Item coordinates:

::::::

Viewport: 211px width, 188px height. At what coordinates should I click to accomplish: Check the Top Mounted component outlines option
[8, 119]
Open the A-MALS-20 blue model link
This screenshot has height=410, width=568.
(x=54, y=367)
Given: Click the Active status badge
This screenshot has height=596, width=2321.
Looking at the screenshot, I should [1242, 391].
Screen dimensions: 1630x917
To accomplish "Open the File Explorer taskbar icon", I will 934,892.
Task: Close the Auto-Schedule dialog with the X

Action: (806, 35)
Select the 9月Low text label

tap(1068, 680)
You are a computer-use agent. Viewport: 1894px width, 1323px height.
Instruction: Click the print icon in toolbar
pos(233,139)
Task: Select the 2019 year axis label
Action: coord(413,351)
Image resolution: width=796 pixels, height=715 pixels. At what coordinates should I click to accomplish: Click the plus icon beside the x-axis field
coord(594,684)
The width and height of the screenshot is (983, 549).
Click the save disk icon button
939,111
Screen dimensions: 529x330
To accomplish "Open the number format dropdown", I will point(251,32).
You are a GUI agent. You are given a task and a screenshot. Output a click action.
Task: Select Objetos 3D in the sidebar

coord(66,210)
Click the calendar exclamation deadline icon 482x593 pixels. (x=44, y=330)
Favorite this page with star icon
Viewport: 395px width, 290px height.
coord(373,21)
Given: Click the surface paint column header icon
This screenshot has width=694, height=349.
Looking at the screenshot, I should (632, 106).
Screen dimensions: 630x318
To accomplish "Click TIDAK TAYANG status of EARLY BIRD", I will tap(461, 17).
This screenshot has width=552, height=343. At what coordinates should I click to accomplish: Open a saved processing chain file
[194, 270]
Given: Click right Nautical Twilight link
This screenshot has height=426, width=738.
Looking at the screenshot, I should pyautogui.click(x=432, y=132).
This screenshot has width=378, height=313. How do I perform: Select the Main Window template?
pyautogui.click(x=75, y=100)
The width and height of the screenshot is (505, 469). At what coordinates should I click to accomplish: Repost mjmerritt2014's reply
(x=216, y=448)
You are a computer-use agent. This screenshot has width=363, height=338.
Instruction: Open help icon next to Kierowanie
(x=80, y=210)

::::::

Copy every one of the rows above exactly as they appear, with nothing changed.

*THE OUTPUT:*
Viewport: 211px width, 188px height. At what coordinates should I click to accomplish: Check the Top Mounted component outlines option
[8, 119]
Open the A-MALS-20 blue model link
This screenshot has height=410, width=568.
(x=54, y=367)
Given: Click the Active status badge
This screenshot has height=596, width=2321.
Looking at the screenshot, I should [1242, 391].
Screen dimensions: 1630x917
To accomplish "Open the File Explorer taskbar icon", I will 934,892.
Task: Close the Auto-Schedule dialog with the X

Action: (806, 35)
Select the 9月Low text label

tap(1068, 680)
You are a computer-use agent. Viewport: 1894px width, 1323px height.
Instruction: Click the print icon in toolbar
pos(233,139)
Task: Select the 2019 year axis label
Action: coord(413,351)
Image resolution: width=796 pixels, height=715 pixels. At what coordinates should I click to accomplish: Click the plus icon beside the x-axis field
coord(594,684)
The width and height of the screenshot is (983, 549).
Click the save disk icon button
939,111
Screen dimensions: 529x330
To accomplish "Open the number format dropdown", I will point(251,32).
You are a GUI agent. You are given a task and a screenshot. Output a click action.
Task: Select Objetos 3D in the sidebar

coord(66,210)
Click the calendar exclamation deadline icon 482x593 pixels. (x=44, y=330)
Favorite this page with star icon
Viewport: 395px width, 290px height.
coord(373,21)
Given: Click the surface paint column header icon
This screenshot has width=694, height=349.
Looking at the screenshot, I should (632, 106).
Screen dimensions: 630x318
To accomplish "Click TIDAK TAYANG status of EARLY BIRD", I will tap(461, 17).
This screenshot has width=552, height=343. At what coordinates should I click to accomplish: Open a saved processing chain file
[194, 270]
Given: Click right Nautical Twilight link
This screenshot has height=426, width=738.
Looking at the screenshot, I should pyautogui.click(x=432, y=132).
This screenshot has width=378, height=313. How do I perform: Select the Main Window template?
pyautogui.click(x=75, y=100)
The width and height of the screenshot is (505, 469). At what coordinates should I click to accomplish: Repost mjmerritt2014's reply
(x=216, y=448)
You are a computer-use agent. This screenshot has width=363, height=338.
Instruction: Open help icon next to Kierowanie
(x=80, y=210)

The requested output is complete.